PAGE EXTRACT:
........
I would strongly suggest a substrate depth at least twice their body length as adults.   The deeper, the better, and the happier they will be.


----------



## kellysaxez (Dec 26, 2015)

BishopiMaster said:


> Hey everyone, I keep this species and they do quite well, thought I would post a straight to the point care sheet, with that said, here it is.
> 
> Housing: I believe that the housing of this species is crucial to their well being, I recommend a
> glass aquarium with a top opening screen top, nothing you can't buy at your local pet store,
> ...


WELL DONE!!! BRAVO This was very helpful for me. I have kept my Haddies similarly, and they are thriving. One brood so far, but she might have been gravid when I got her. I keep one male and one female in a 30 high, it weighs about 200 lbs with all the substrate, but, oh well..
........
INFORMATION SHOWN:
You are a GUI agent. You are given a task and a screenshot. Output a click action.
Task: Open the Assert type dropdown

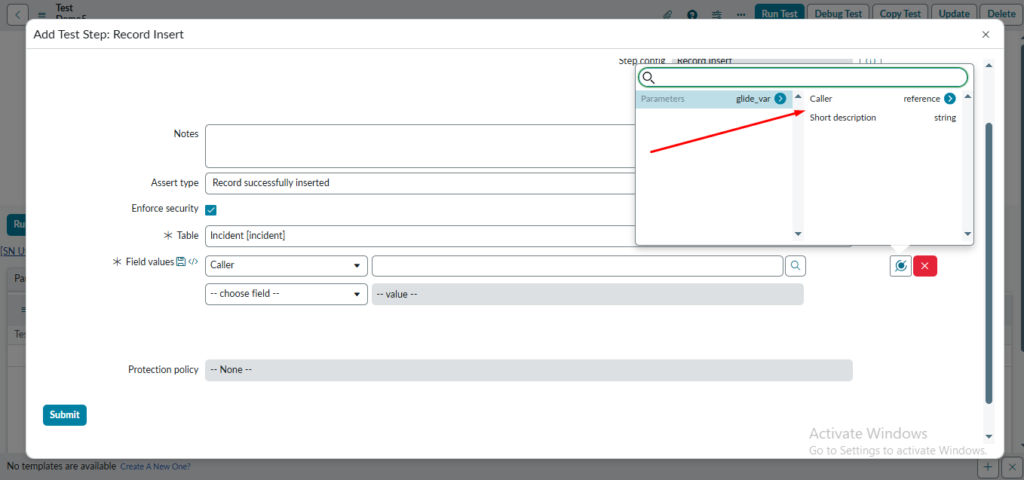coord(420,183)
........
LIST OF TASKS:
- A) Summarize the forum excerpt on keeping Haddies in two sentences.
- B) According to the forum excerpt on keeping Haddies, how much does the 30 high weigh with all the substrate?
- C) Write the next part of the forum excerpt on keeping Haddies, starting after its final sentence.

ANSWERS GIVEN:
- A) One post recommends a substrate depth of at least twice the animals' adult body length and says that deeper is better. A reply praises a care sheet that recommends a glass aquarium with a screen top, and the replier reports keeping one male and one female in a 30 high that weighs about 200 lbs with all the substrate.

- B) About 200 lbs.

- C)
----------



## Scorpio420 (May 24, 2020)

I think that heat mats are not a good idea for scorpions. Scorpions dig deeper when they are too hot. If a scorpion was too hot, he would keep digging and keep getting hotter. With a heat lamp, the scorpion would dig deeper to cool down which would reflect how it is in the wild more accurately.


----------



## Dr SkyTower (May 24, 2020)

This is excellent info for the care of Hadrurus Arizonesis!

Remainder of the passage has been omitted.